White, who is internationally known for his research on muscle plasticity, injury and aging, said he and his wife, Karen, a professor of kinesiology at California State University, Long Beach visited the city of San Fernando’s Recreation Park because they wanted to observe how CSUN has been able to partner with the community to promote exercise and health.
“It really brought it to life for me to see our students working in the community,” White said. “It’s more than just the physical achievements happening. … They are providing leadership in the community.”
The Whites were hosted on the tour by CSUN President Dianne F. Harrison and joined by San Fernando Mayor Sylvia Ballin and other CSUN administrators and city and county officials. They observed red-shirted kinesiology students engaged in four levels of programming based on the group’s fitness level.
Since 100 Citizens began in the city of San Fernando in 2011, the small group of 20 participants has evolved to more than 100. Due to the program’s success in San Fernando, 100 Citizens has expanded to Los Angeles parks in Sylmar, La Crescenta and Canoga Park, demonstrating the power of how students in CSUN’s Department of Kinesiology can make healthy community transformations.
The students deliver free and sustainable activity agendas to the community at local public parks, while the program creates a career path for aspiring kinesiology professionals who use exercise to help participants between the ages of 18 and 80 lead a healthy, active lifestyle. More than 30 kinesiology majors explore their career options through work with this program each semester.
In 2013, the 100 Citizens program was lauded by First Lady Michelle Obama, when a video highlighting the wellness program garnered the most online votes from the public in a national competition highlighting programs focused on ways to help tackle childhood obesity.
“As the country’s rates of obesity and related diseases such as diabetes and heart disease continue to rise along with high levels of inactivity, it becomes important to provide accessible programs that provide education and instruction, particularly in underserved communities,” said kinesiology professor Steven Loy, the faculty advisor for the program. “The 100 Citizens program provides this while at the same time providing students with a direct application and reinforcing their education.”
Loy said he would like to see his program replicated at CSU campuses and hundreds of kinesiology programs across the country.
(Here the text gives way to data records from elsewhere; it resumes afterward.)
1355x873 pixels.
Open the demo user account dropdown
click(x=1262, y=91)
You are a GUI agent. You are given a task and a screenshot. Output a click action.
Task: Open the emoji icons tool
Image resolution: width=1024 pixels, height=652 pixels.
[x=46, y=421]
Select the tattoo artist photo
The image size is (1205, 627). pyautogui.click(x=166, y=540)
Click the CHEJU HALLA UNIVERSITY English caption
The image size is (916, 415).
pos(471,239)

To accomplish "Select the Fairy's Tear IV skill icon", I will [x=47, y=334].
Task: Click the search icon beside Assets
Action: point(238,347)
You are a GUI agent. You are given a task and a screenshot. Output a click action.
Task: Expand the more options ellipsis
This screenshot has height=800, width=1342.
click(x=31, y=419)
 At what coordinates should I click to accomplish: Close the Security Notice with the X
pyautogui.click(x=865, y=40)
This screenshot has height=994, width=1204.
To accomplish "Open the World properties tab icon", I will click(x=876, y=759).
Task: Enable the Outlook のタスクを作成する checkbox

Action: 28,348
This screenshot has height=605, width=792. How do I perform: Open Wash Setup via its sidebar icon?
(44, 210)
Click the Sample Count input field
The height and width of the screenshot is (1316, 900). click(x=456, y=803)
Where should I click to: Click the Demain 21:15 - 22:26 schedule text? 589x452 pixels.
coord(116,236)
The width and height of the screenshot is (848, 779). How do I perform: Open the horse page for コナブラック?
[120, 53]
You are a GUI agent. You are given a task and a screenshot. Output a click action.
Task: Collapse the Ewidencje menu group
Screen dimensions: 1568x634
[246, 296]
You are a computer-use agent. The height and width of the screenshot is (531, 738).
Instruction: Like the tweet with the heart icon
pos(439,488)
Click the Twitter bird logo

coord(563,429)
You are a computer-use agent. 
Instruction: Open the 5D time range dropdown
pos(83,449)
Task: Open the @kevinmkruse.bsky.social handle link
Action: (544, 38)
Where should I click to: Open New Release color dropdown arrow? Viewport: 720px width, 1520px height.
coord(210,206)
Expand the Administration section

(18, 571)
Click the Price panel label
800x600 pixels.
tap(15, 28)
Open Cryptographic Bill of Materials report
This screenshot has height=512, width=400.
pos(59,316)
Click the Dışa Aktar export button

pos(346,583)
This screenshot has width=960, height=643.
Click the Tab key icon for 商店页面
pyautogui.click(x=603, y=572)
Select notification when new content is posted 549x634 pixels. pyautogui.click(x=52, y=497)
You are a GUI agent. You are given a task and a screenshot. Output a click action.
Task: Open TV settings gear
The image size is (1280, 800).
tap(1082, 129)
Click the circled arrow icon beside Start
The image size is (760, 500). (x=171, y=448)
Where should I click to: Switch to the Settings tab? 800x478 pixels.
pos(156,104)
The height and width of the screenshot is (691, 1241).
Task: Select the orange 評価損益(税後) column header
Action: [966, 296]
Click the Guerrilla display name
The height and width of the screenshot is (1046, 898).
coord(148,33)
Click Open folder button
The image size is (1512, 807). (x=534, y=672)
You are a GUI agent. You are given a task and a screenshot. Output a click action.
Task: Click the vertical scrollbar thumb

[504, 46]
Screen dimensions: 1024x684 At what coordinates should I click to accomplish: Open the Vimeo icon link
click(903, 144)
He said kinesiology students are reaching out to their counterparts at other campuses with the goal of having a 100 Citizens program from each CSU in one local park by fall 2015.
After the morning observation, Chancellor White stopped at CSUN to participate in the California State University Trustee Workgroup open forum on Student Success Fees. This was the first of three forums scheduled to receive input from students, faculty and staff about the impact of campus-based mandatory fees paid by a student to enroll or attend a CSU campus.